__Estratto del documento__:
↓

Rapporti di lavoro

Nella gig economy va preso atto delle collaborazioni

di Paolo Tosi

Il legislatore ha risposto alle sollecitazioni provenienti dalle nuove forme di lavoro generate dalla gig economy, prima con un provvedimento estensivo dell’ambito di applicazione della disciplina del lavoro subordinato (articolo 2, comma 1, del Dlgs 81/2015), in seguito con un intervento di ridefinizione dell’area del lavoro autonomo e coordinato non subordinato (articolo 409, numero 3, del Codice di procedura civile). Scopo degli interventi era attrarre il più possibile nell’ambito del lavoro subordinato le attività coordinate tramite strumenti digitali. Entrambi, però, non hanno inciso sul previgente contesto normativo.

Definisco l’articolo 2, comma 1, del Dlgs 81/2015 una norma apparente, giacché non contiene elementi tali da consentire l’individuazione di una fattispecie più ampia di quella dell’articolo 2094 del Codice civile: la soggezione del lavoratore al potere di organizzazione del datore è da sempre la chiave della subordinazione. La cartina di tornasole è costituita dall’impossibilità di dare una risposta all’ineludibile interrogativo che ho posto al giudice discutendo il “caso Foodora” e cioè quali elementi fattuali in meno i ricorrenti avrebbero dovuto provare per dimostrare la riconducibilità del loro rapporto anziché all’articolo 2094 (solo) all’articolo 2, comma 1. Ed è stata questa impossibilità a convincere il tribunale di Torino dell’inutilità dell’articolo 2, comma 1.

↑

Elementi di dati:
↓

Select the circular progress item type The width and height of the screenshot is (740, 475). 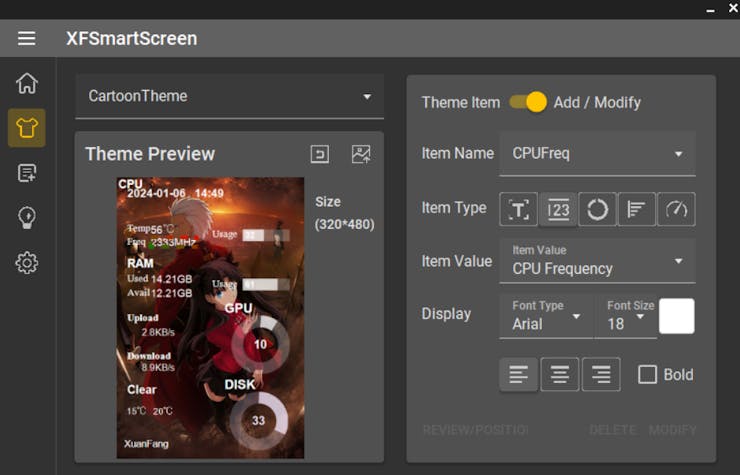point(597,209)
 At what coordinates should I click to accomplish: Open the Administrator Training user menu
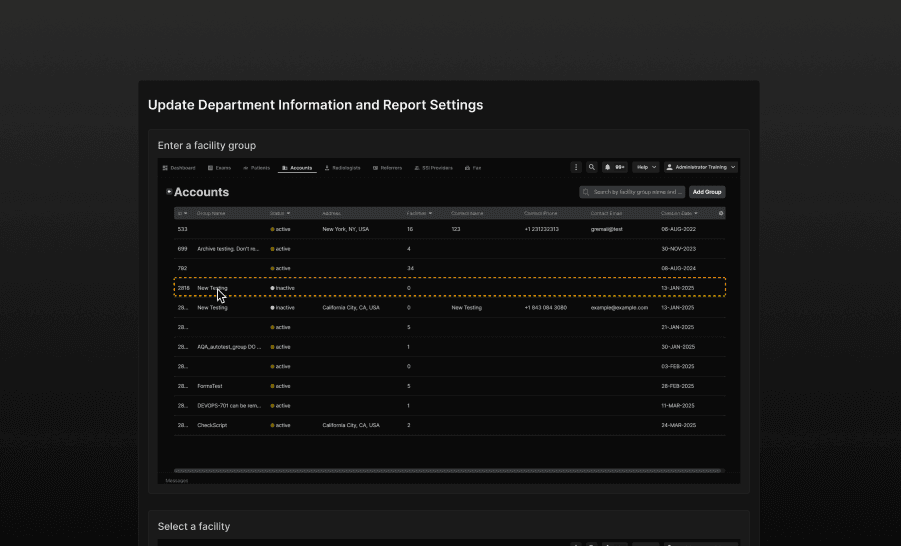pyautogui.click(x=701, y=167)
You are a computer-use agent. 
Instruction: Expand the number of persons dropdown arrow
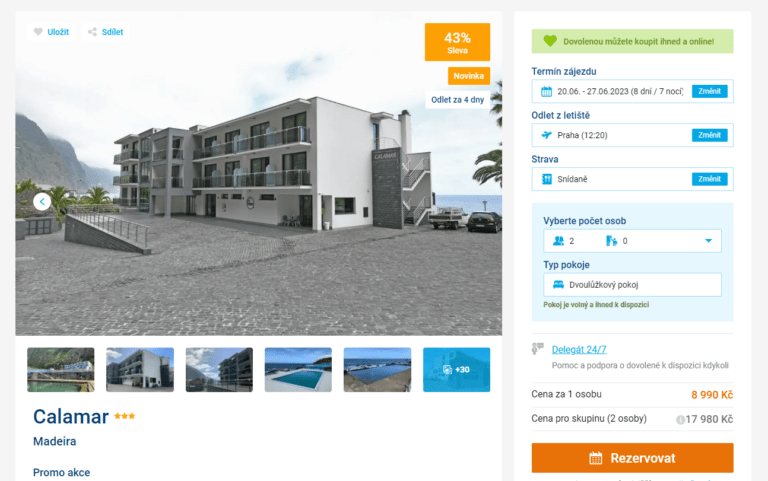(x=708, y=240)
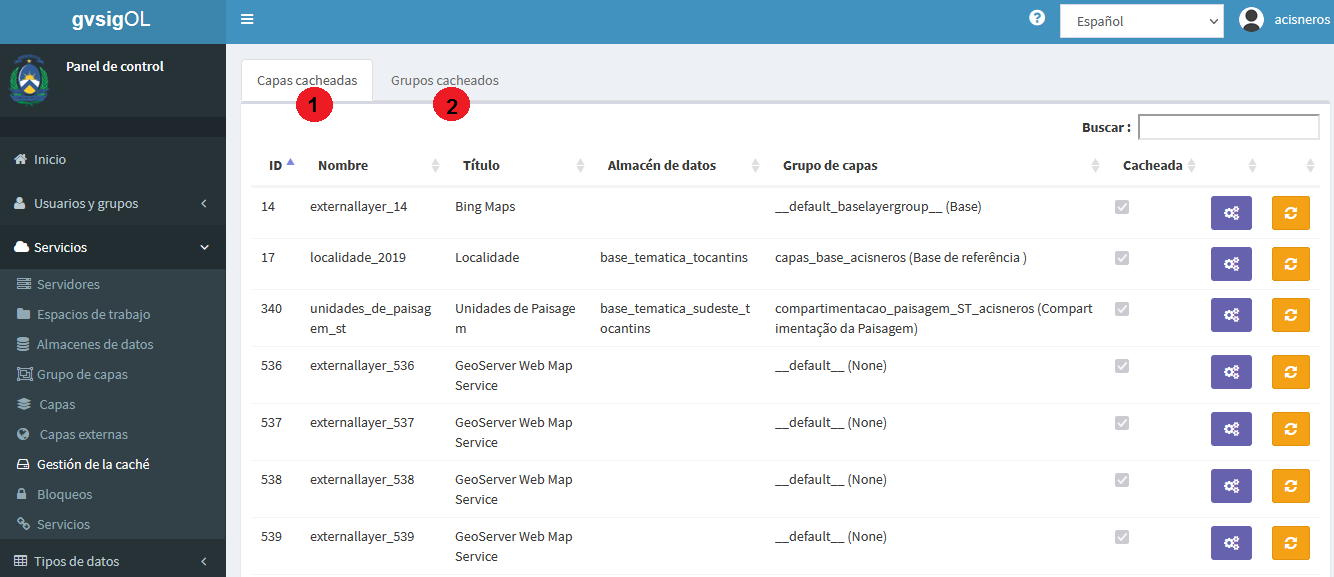Switch to the Grupos cacheados tab
The height and width of the screenshot is (577, 1334).
click(445, 80)
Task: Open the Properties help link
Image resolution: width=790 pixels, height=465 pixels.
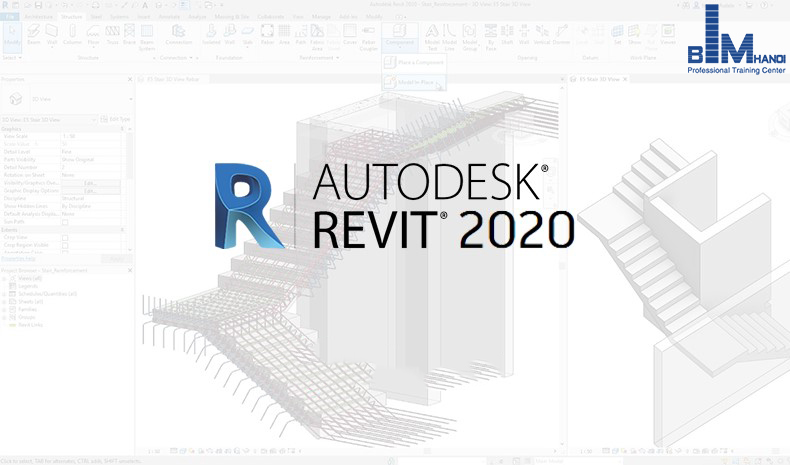Action: (x=20, y=257)
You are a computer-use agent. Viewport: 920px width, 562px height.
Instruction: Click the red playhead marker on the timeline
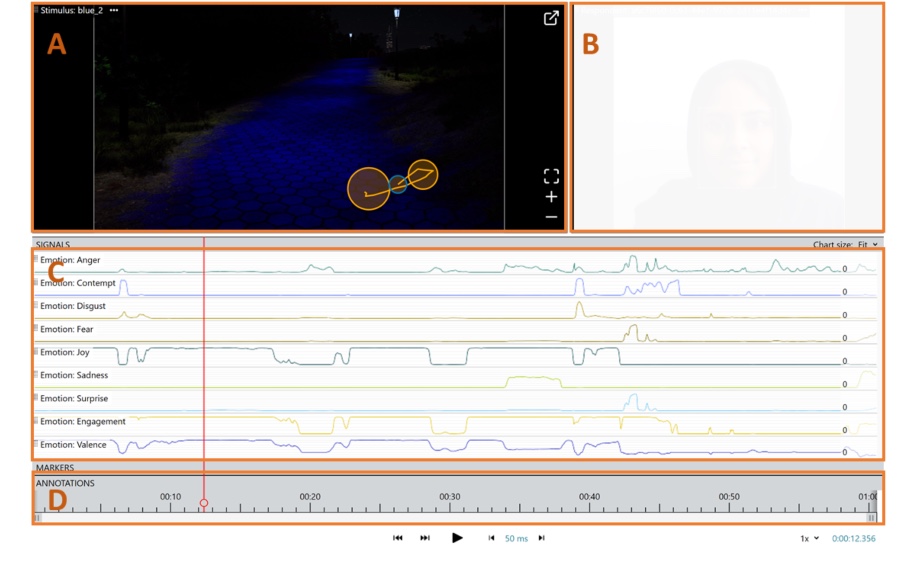[x=204, y=504]
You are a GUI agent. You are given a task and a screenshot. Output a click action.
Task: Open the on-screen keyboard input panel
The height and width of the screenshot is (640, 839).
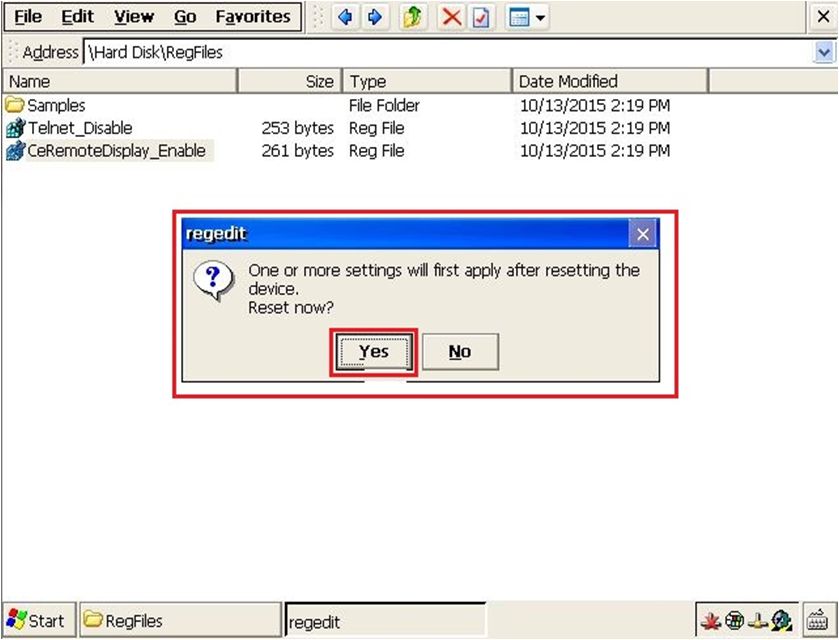(x=815, y=620)
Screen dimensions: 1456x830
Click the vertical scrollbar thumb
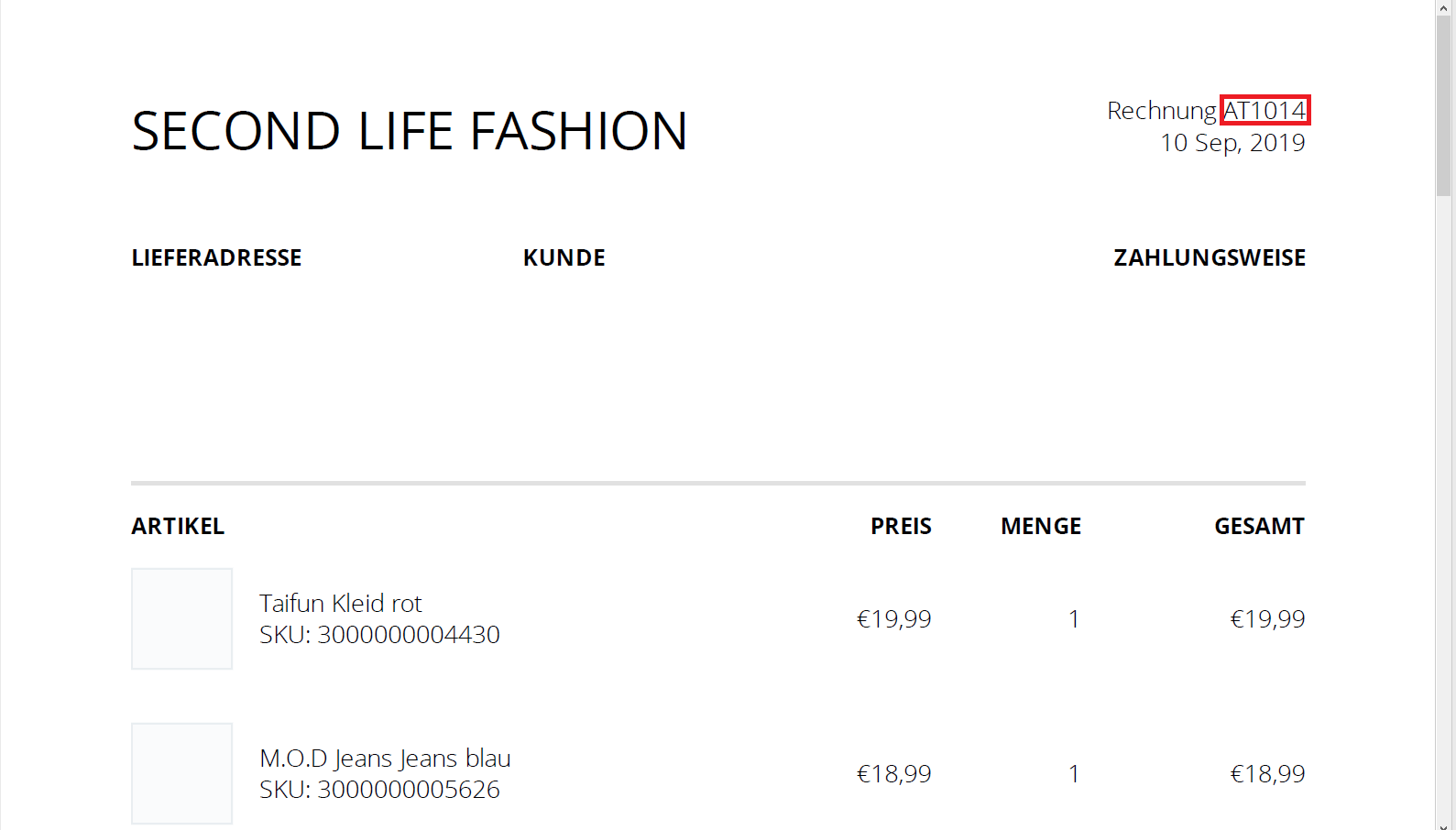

↑

__Elenco dei compiti__:
- 1) Nell'articolo sulla gig economy, quale tribunale si è convinto dell'inutilità dell'articolo 2, comma 1?
- 2) Indica se ciascuna affermazione concorda con l'articolo sulla gig economy, rispondendo sì o no e citando le parole del testo che lo stabiliscono.
(a) Gli interventi del legislatore miravano ad attrarre nel lavoro subordinato le attività coordinate tramite strumenti digitali.
(b) Gli interventi hanno modificato in modo sostanziale il contesto normativo precedente.
(c) L'autore definisce l'articolo 2, comma 1, del Dlgs 81/2015 una norma apparente.
- 3) Per favore, prosegui l'articolo sulla gig economy a partire dalla sua ultima frase.

__Risposte ai compiti__:
- 1) Il tribunale di Torino.

- 2)
(a) Sì: "Scopo degli interventi era attrarre il più possibile nell’ambito del lavoro subordinato le attività coordinate tramite strumenti digitali."
(b) No: "Entrambi, però, non hanno inciso sul previgente contesto normativo."
(c) Sì: "Definisco l’articolo 2, comma 1, del Dlgs 81/2015 una norma apparente"

- 3)
Parimenti nessun contributo innovativo è venuto dall’integrazione (pur volta a comprimere l’area delle co.co.co) recata alla definizione dell’articolo 409 del Codice di procedura civile, con la precisazione che è esclusa la subordinazione se le modalità di coordinamento della prestazione sono stabilite di comune accordo tra fruitore e prestatore (ma c’è sempre un contratto sottoscritto da entrambe le parti) e il prestatore «organizza autonomamente l’attività lavorativa» (ma se la prestazione non è organizzata dal fruitore significa che sussistono apprezzabili margini di autorganizzazione da parte del prestatore).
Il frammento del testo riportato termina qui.